Passed GWAPT

Finally took the exam this Monday morning just before voucher expires tomorrow end July. I took SANS 542 course in March. My practice test scores were 79% and 86% respectively. First practice test was taken closed book, i.e. I did not refer to my course materials. Spent about 1:10 hours and passed with 94%

To be honest, the exam was not difficult if you know HTML, JavaScript and SQL; i.e. you have programming background. Which I did due to past experience as database admin writing stored procedures and optimizing SQL queries; and as a web application developer writing server code and more importantly writing and troubleshooting client script code. There were questions about tools, which you can easily find the answers to from the course materials.

Overall SEC542 is a good course to get web developers trained on security. Don't think I can be a web penetration tester yet. Think I will try eWPT next.

Find more posts tagged with

Comments

636-555-3226

Agreed. I walked away with my GWAPT saying it's a great course to introduce someone to hacking web apps, but I'd never take the class thinking it's going to set me up to be a l33t hax0r. a starting point if you're looking to move into web app testing - definitely, but nothing that's going to make you an expert by any stretch of the imagination.

JoJoCal19

Congrats on the pass man! GWAPT is one I'd love to do.

Mike7

Thanks!

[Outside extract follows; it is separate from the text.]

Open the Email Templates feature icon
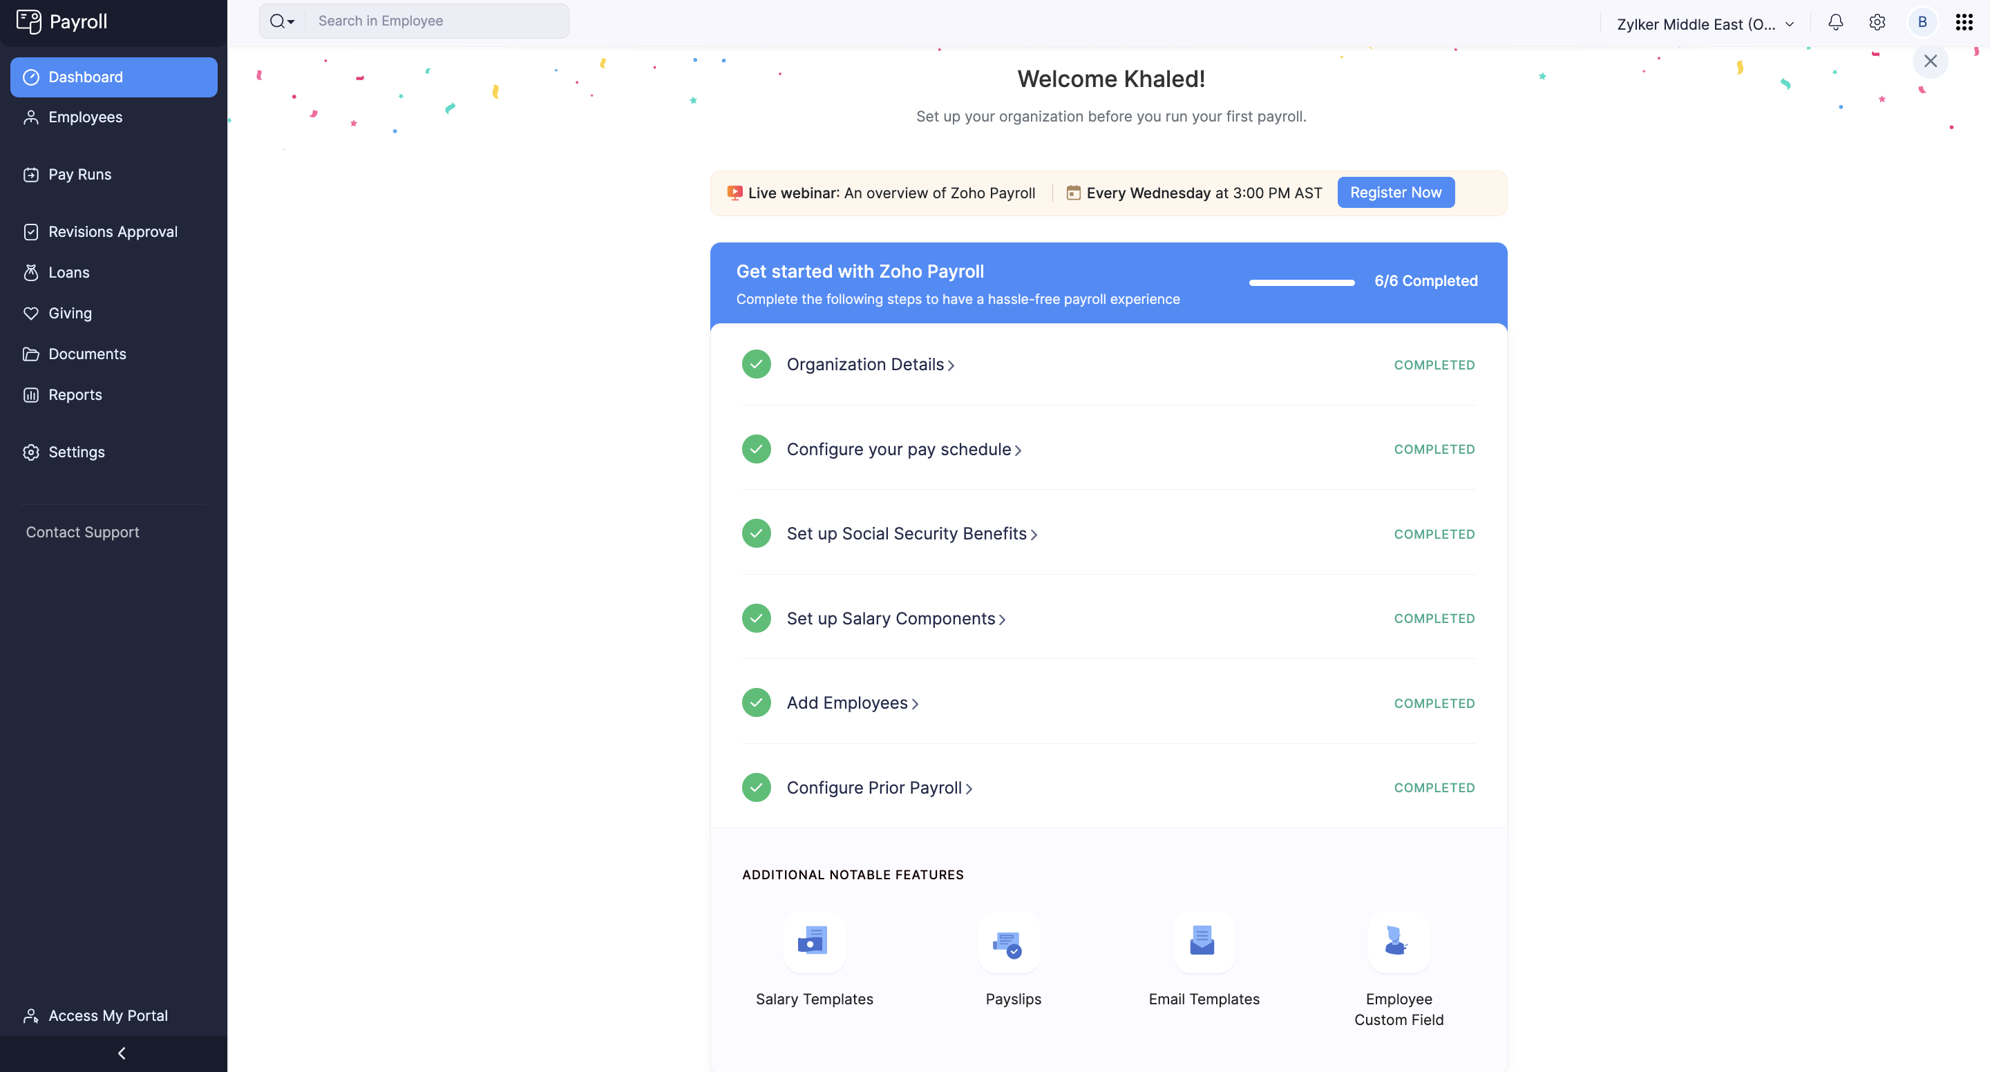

Got my GWAPT digital badge within an hour of passing, GIAC Advisory Board invitation before 9 am EST Monday morning, and Advisory Board badge before 5 pm EST. 2 badges to add to my LinkedIn within 24 hours after passing.

Jasiono

Ok, question for you in regards to your skill set now post cert.
Do you feel as though you have learned enough to be able to assess a web application if your employer came to you and asked you to test a web app that they developed?
How heavily, if at all, was Burp Suite used?

markmorow

You use Burp Suite in the class quite a bit. I think you would have a good base to do what you want to do.

Jasiono

Very nice, thank you!

To the OP - My apologies, where are my manners! Congrats on the pass!

MalwareMike

I take the test on August 18th, thanks for the good info.

Mike7

What markmorow said. I would ask employer to purchase Professional license for Burp Suite as the community edition has certain limitations with regards to speed and features. And just to add, my trainer Hassan El Hadary demonstrated bug bounties where he was able to find vulnerabilities using professional features of Burp Suite.

Jasiono

Yeah, we use Burp Suite Pro at work now, among 2 other tools, so I was curious. This will help me immensely.